Space: Apache Mahout (https://cwiki.apache.org/confluence/display/MAHOUT)
Page: Canopy Clustering 
(https://cwiki.apache.org/confluence/display/MAHOUT/Canopy+Clustering)


Edited by Thomas Lotze:
---------------------------------------------------------------------
h1. Canopy Clustering

[Canopy Clustering|http://www.kamalnigam.com/papers/canopy-kdd00.pdf] is a very 
simple, fast and surprisingly accurate method for grouping objects into 
clusters. All objects are represented as a point in a multidimensional feature 
space. The algorithm uses a fast approximate distance metric and two distance 
thresholds T1 > T2 for processing. The basic algorithm is to begin with a set 
of points and remove one at random. Create a Canopy containing this point and 
iterate through the remainder of the point set. At each point, if its distance 
from the first point is < T1, then add the point to the cluster. If, in 
addition, the distance is < T2, then remove the point from the set. This way 
points that are very close to the original will avoid all further processing. 
The algorithm loops until the initial set is empty, accumulating a set of 
Canopies, each containing one or more points. A given point may occur in more 
than one Canopy.

Canopy Clustering is often used as an initial step in more rigorous clustering 
techniques, such as [K-Means Clustering]. By starting with an initial 
clustering the number of more expensive distance measurements can be 
significantly reduced by ignoring points outside of the initial canopies.

h2. Strategy for parallelization

Looking at the sample Hadoop implementation in 
[http://code.google.com/p/canopy-clustering/] the processing is done in 3 M/R 
steps:
# The data is massaged into suitable input format
# Each mapper performs canopy clustering on the points in its input set and 
outputs its canopies' centers
# The reducer clusters the canopy centers to produce the final canopy centers
# The points are then clustered into these final canopies

Some ideas can be found in [Cluster computing and 
MapReduce|http://code.google.com/edu/content/submissions/mapreduce-minilecture/listing.html]
 lecture video series \[by Google(r)\]; Canopy Clustering is discussed in 
[lecture #4|http://www.youtube.com/watch?v=1ZDybXl212Q]. Slides can be found 
[here|https://code.google.com/edu/submissions/mapreduce-minilecture/lec4-clustering.ppt].
 Finally here is the [Wikipedia 
page|http://en.wikipedia.org/wiki/Canopy_clustering_algorithm].

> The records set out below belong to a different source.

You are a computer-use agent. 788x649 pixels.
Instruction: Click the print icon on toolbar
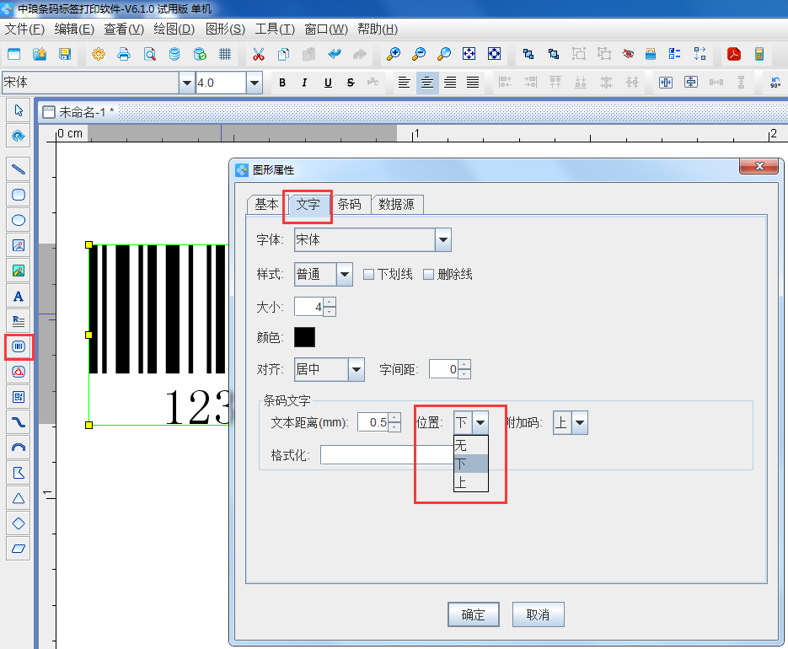pos(124,53)
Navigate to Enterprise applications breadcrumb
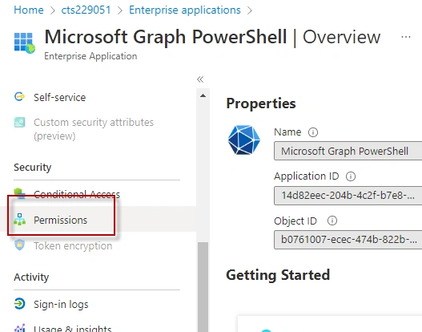422x332 pixels. click(x=185, y=10)

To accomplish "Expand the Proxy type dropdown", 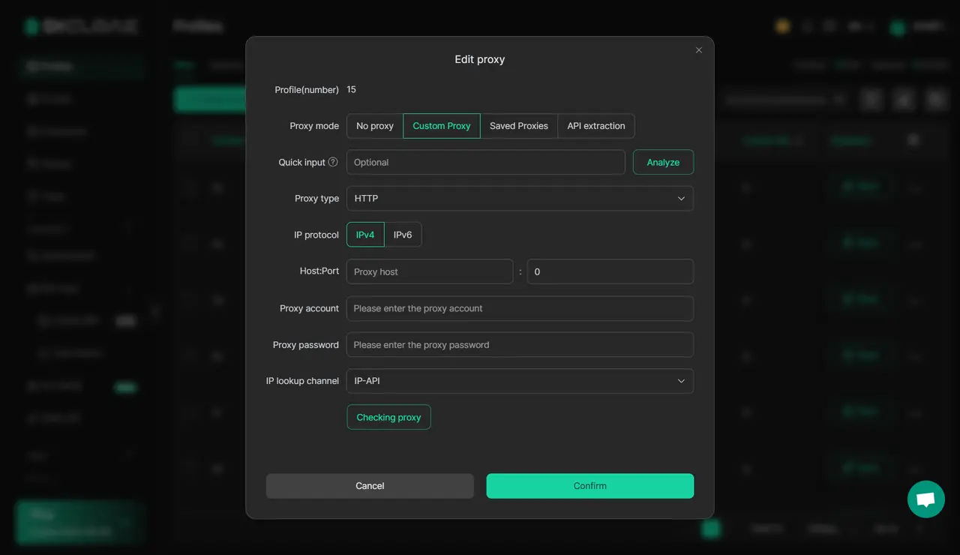I will tap(519, 199).
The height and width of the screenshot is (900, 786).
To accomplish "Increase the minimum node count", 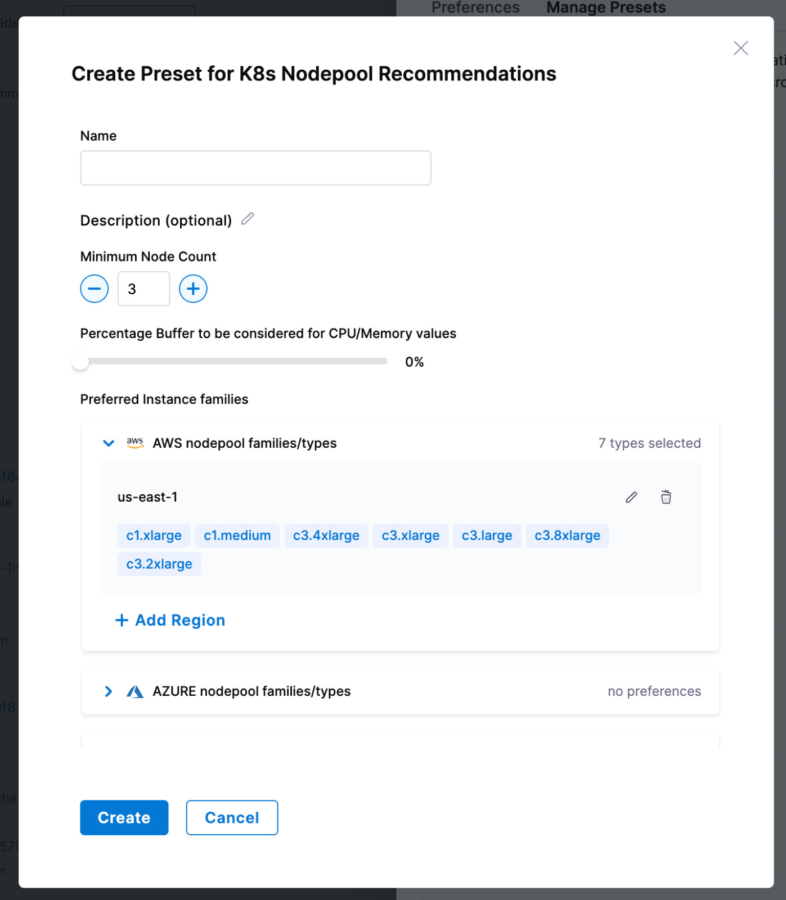I will pyautogui.click(x=193, y=289).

h2. Design of implementation

The implementation accepts as input Hadoop SequenceFiles containing 
multidimensional points (VectorWritable). Points may be expressed either as 
dense or sparse Vectors and processing is done in two phases: Canopy generation 
and, optionally, Clustering.

h3. Canopy generation phase

During the map step, each mapper processes a subset of the total points and 
applies the chosen distance measure and thresholds to generate canopies. In the 
mapper, each point which is found to be within an existing canopy will be added 
to an internal list of Canopies. After observing all its input vectors, the 
mapper updates all of its Canopies and normalizes their totals to produce 
canopy centroids which are output, using a constant key ("centroid") to a 
single reducer. The reducer receives all of the initial centroids and again 
applies the canopy measure and thresholds to produce a final set of canopy 
centroids which is output (i.e. clustering the cluster centroids). The reducer 
output format is: SequenceFile(Text, Canopy) with the _key_ encoding the canopy 
identifier. 

h3. Clustering phase

During the clustering phase, each mapper reads the Canopies produced by the 
first phase. Since all mappers have the same canopy definitions, their outputs 
will be combined during the shuffle so that each reducer (many are allowed 
here) will see all of the points assigned to one or more canopies. The output 
format will then be: SequenceFile(IntWritable, WeightedVectorWritable) with the 
_key_ encoding the canopyId. The WeightedVectorWritable has two fields: a 
double weight and a VectorWritable vector. Together they encode the probability 
that each vector is a member of the given canopy.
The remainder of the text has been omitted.